Why is the ocean salty
All rain water on the earth, including fresh water and rain water contains dissolved solids that scientists refer to as “salts”. The concentration of these salts differs depending on the water body but the ocean is typically regarded as one of the saltiest bodies of water (barring of course, the Dead Sea).
Oceans naturally break up the minerals within them through natural wear and tear from ocean currents, storms and general movement. The Ocean is a massive weight and a powerful force which results in the ocean floor, beaches and other debris being slowly broken down and dissolved. In fact, sand is formed because the ocean tide repeatedly wears the rocks down until they are fine grains. This process has been going on for many, many years and the amount of minerals in ocean dissolved has become somewhat staggering.
While all water has some natural level of salt within it, when this concentration becomes too high our taste buds reject the water as it is unfit for human consumption. To put this into perspective we have no problems drinking tap water which naturally contains some dissolved minerals. When we add a slight pinch of salt to this water most of use will still be able to drink this water without too much trouble. When we then add a whole teaspoon of salt to a glass of water, the taste becomes unbearable and the drink is ruined. This level of salt to water ratio is similar to that which can be found in the sea.
Scientists have varying views on the estimated level of salt in the Ocean today however most have concluded the Ocean holds approximately 50 quadrillion tonnes of salt (dissolved solids). For many of us, that is a wholly unimaginable number. One popular perspective to show you how salty the ocean is to imagine the entire Ocean’s salt was collected together in a sold mass and spread out over the earth. This layer would be around 500 feet thick which is about as tall as a 40 story office building.
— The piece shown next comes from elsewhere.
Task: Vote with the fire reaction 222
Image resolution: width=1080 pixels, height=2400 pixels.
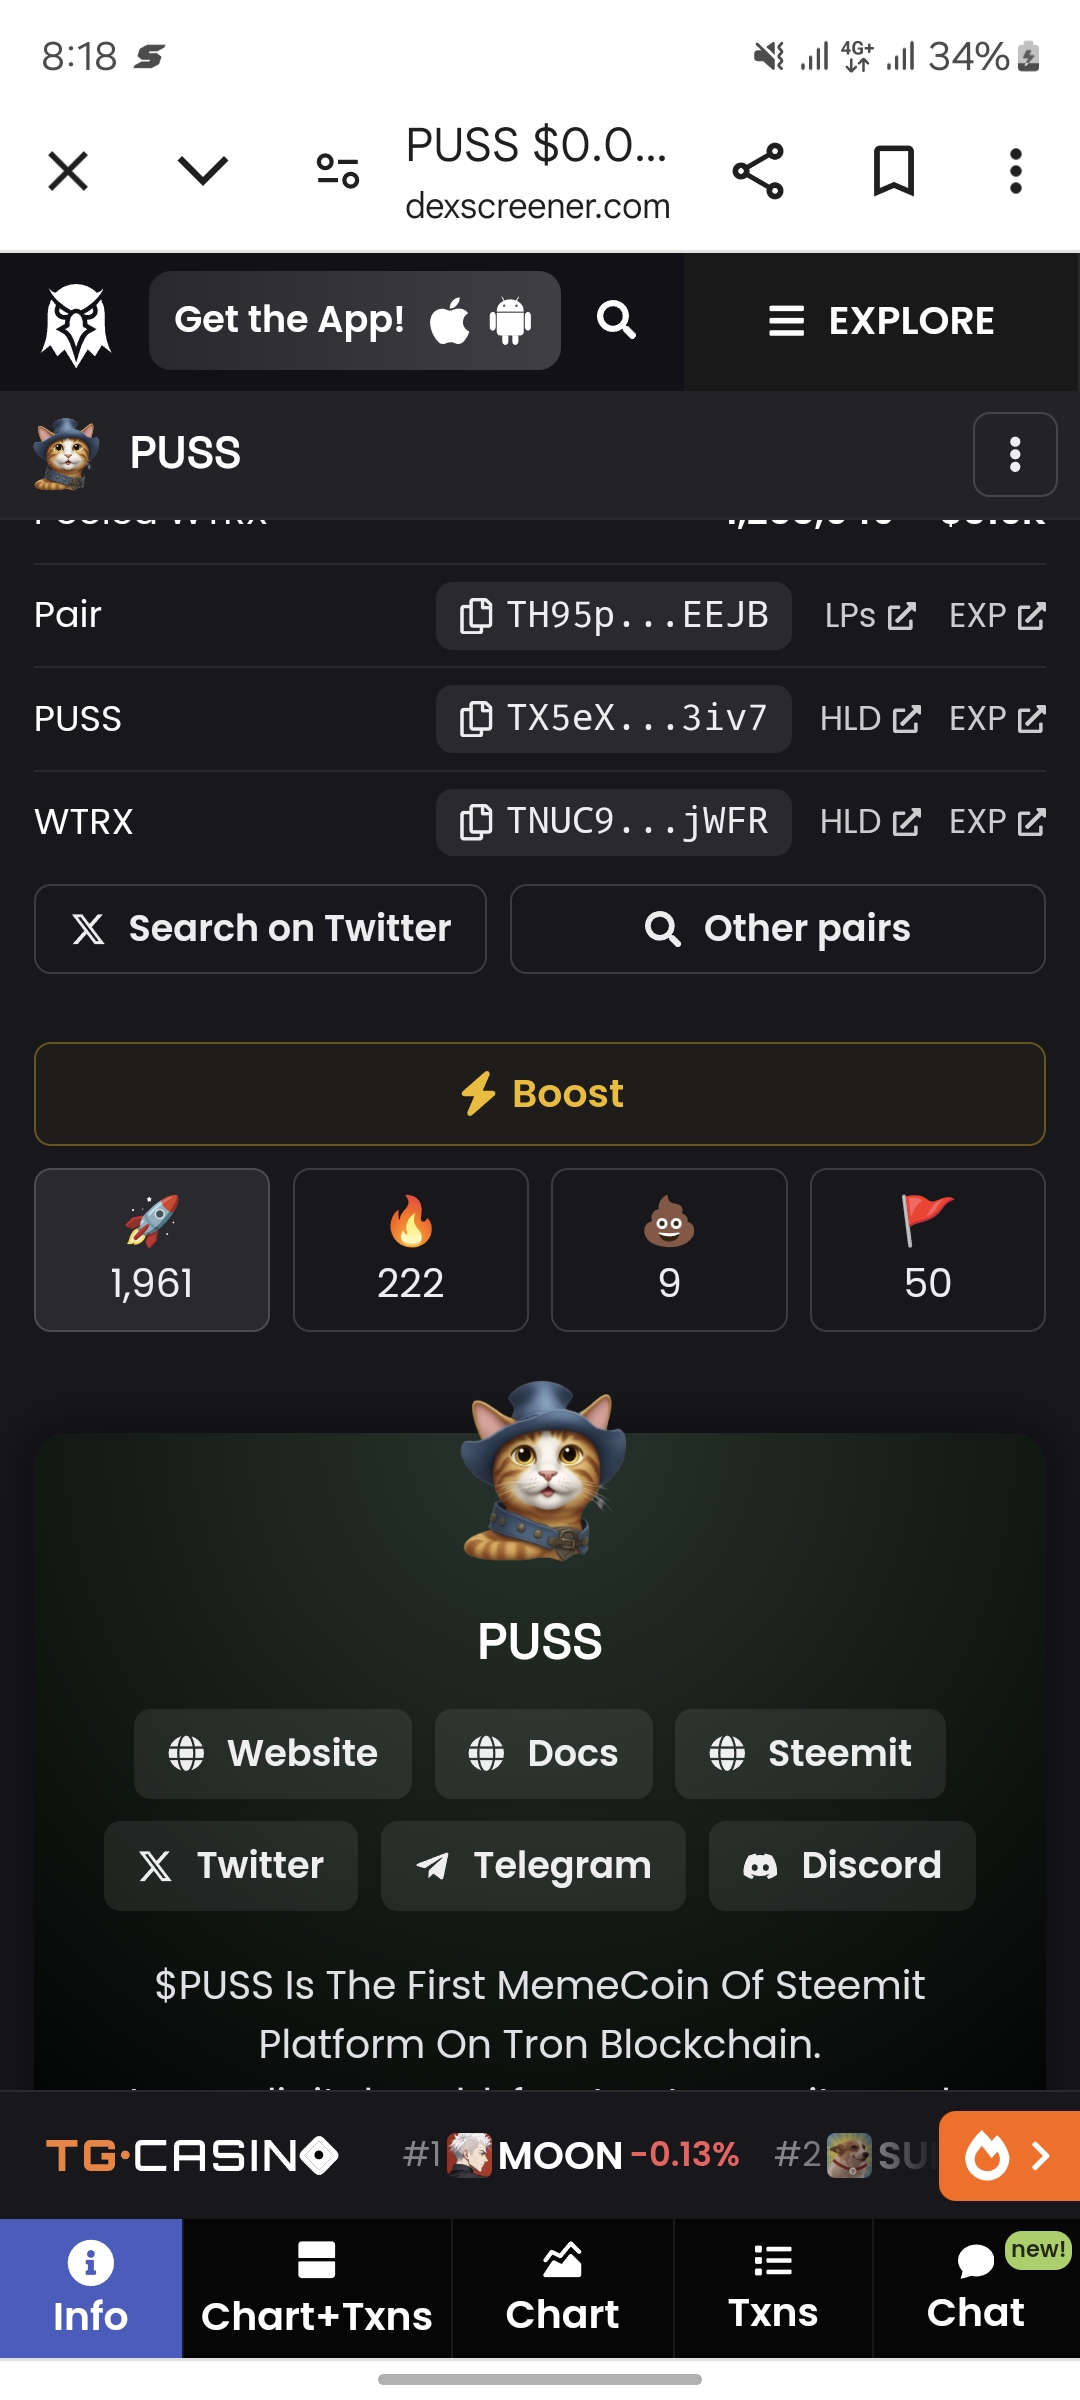Action: coord(411,1250)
Ocean water is comprised of a very complex solution of various different mineral salts that have collected up over time as well as some decayed biological matter. Most of these ocean salts were created from long and arduous processes such as weathering, erosion and cooled igneous rocks being broken down over time. Rains and streams that flow into the ocean also contribute to this as their strong currents transport extra minerals from the mountains through to the bottom of the sea.
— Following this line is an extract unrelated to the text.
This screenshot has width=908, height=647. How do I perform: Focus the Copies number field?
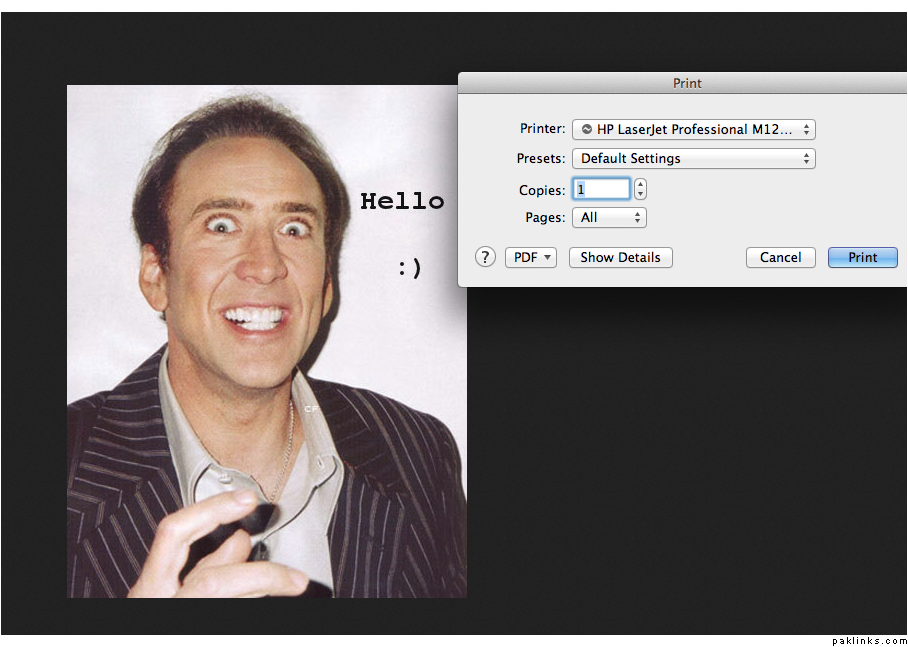601,189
Despite a few fresh rivers pouring into the seas and the ocean this does not make the ocean any fresher. This is because these rivers are only a small fraction of what makes up the ocean and many rivers actually server to transport extra minerals down into the ocean depths. It has been suggested that in the very beginning the ocean must have been very fresh. However, ever since the first rains that spread over the earth and washed the minerals into the ocean these water have become saltier and saltier.